Everyone who was cranky about the bailout of Bear Stearns? Now we get to find out what happens when you let one of these houses topple. I will admit to some morbid curiosity of my own. With any luck, given how unsuccessful backstopping Bear Stearns turned out to be, this won't be noticeably worse. (Do you believe that? I don't believe that. Not for a minute.)
BK filing expected by ETA: midnight tonight.
ETA2: I wonder how AIG feels about this weekend's news? Their conference call Monday would have otherwise been all exciting to anticipate and speculate about, but this pretty much ate up everyone's spare weekend business gossip cycles.
ETA3: Apparently a whole _lot_ of people went to work today when Barclays pulled out to prep the trades for when markets open Monday.
ETA4: I keep failing to understand. To _do_ the trades between 2-4 p.m. today (!!), contingent on the BK filing happening. Is this a big exercise in transitive closure? Bank A -> Lehman, Lehman -> Bank B gets turned into a Bank A->Bank B transition? Ad absurdum? The mind boggles.
ETA5: I think that's a reasonable summary, but apparently this has turned into a poker game where everyone is showing everyone else their hands. Weird.
"One person familiar with the matter said large dealers contemplated showing each other all of their credit default swap trades with Lehman. Disclosing their positions may enable dealers to find ways to offset their positions with each other wherever possible. Later in the day, some traders were told that Lehman -- with the help of Federal Reserve officials -- will try to figure out which of its counterparties have CDS trades that can be offset. Those counterparties would be informed of the offsetting positions, following which they can unwind their respective swaps with Lehman and concurrently enter into new swap contracts with each other. For example, if one dealer has bought a swap from Lehman and Lehman bought a similar swap from another bank, the two banks could agree to face each other directly."
I waffle between wanting to understand this stuff better, and not wanting to know anything at all.

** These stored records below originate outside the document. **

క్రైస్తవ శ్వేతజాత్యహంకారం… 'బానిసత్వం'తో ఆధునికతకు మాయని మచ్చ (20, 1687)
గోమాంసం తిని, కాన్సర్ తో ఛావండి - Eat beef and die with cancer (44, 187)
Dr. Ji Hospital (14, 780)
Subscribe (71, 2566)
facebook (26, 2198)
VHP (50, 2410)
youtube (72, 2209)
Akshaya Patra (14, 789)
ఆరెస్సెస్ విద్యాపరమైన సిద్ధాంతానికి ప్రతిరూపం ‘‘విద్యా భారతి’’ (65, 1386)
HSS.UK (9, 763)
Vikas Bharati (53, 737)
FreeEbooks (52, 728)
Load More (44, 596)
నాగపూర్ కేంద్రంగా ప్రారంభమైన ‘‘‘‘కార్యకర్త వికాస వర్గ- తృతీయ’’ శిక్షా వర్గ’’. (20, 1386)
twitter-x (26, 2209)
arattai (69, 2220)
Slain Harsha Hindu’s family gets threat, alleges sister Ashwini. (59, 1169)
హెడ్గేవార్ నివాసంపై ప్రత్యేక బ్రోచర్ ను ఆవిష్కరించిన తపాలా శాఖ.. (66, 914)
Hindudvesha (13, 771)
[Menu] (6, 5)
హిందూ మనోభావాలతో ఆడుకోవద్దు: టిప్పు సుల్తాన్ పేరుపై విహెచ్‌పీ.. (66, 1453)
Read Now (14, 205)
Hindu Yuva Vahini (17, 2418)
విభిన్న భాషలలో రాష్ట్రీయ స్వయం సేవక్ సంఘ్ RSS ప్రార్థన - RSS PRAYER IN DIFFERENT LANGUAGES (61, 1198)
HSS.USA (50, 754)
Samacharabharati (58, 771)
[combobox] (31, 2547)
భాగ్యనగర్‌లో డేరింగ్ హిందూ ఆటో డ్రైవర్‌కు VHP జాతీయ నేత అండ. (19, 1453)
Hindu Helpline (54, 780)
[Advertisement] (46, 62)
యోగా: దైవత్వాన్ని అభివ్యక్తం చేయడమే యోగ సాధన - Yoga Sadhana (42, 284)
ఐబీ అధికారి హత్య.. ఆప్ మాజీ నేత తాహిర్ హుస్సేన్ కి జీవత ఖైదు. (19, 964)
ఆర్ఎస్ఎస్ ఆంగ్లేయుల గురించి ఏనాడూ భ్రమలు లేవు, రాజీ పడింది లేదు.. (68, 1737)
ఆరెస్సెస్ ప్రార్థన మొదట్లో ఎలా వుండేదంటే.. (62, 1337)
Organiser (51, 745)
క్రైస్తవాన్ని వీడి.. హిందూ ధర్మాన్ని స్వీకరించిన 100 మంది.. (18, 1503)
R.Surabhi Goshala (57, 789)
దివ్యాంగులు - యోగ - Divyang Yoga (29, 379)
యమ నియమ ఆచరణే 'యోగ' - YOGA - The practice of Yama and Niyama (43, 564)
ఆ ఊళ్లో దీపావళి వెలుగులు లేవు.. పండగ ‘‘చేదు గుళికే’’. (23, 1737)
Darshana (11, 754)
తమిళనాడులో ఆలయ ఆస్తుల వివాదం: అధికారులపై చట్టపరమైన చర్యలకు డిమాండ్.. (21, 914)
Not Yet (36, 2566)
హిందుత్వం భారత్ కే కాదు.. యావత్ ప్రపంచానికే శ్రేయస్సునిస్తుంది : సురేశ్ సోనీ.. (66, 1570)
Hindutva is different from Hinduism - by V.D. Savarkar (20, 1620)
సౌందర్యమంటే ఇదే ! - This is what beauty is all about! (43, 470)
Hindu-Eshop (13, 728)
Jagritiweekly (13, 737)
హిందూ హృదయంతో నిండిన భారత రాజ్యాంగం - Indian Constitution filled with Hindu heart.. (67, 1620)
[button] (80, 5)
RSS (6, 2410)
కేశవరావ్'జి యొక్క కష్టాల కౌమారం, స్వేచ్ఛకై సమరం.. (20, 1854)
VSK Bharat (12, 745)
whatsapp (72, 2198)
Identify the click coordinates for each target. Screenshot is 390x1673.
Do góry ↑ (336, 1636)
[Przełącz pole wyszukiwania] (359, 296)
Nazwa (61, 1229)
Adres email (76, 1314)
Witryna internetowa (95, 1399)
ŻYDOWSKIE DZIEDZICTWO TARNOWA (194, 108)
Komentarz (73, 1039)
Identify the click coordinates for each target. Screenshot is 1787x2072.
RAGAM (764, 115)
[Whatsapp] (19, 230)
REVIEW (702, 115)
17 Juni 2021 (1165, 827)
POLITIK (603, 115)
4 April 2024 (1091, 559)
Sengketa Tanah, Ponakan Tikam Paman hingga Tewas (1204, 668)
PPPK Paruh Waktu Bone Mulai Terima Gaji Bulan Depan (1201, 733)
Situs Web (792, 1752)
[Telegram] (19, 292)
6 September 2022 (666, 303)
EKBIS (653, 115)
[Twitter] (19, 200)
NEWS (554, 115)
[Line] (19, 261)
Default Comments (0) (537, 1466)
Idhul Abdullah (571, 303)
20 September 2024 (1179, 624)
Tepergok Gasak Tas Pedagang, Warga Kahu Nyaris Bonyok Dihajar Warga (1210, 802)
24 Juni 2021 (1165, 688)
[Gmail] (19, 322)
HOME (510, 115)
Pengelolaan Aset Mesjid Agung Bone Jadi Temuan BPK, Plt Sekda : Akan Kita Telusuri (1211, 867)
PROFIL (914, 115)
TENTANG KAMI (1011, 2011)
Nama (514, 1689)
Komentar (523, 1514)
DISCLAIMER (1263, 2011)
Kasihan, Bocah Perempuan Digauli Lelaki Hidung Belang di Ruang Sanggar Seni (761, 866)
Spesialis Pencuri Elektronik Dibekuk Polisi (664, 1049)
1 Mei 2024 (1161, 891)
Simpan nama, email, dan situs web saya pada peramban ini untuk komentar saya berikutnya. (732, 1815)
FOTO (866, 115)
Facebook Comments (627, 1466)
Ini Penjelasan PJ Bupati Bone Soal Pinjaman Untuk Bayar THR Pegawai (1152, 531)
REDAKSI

ETA6: Hey, this is actually a _good solution_! The net effect is a drastic reduction in the total dollar value in credit default swaps, which is essentially a form of leverage WITHOUT, as near as I can tell, any particular pass through effect to the economy-as-normal-people-experience-it. I don't think it improves capitalization anywhere, tho, because these things don't show up in the accounting in any kind of straightforward way.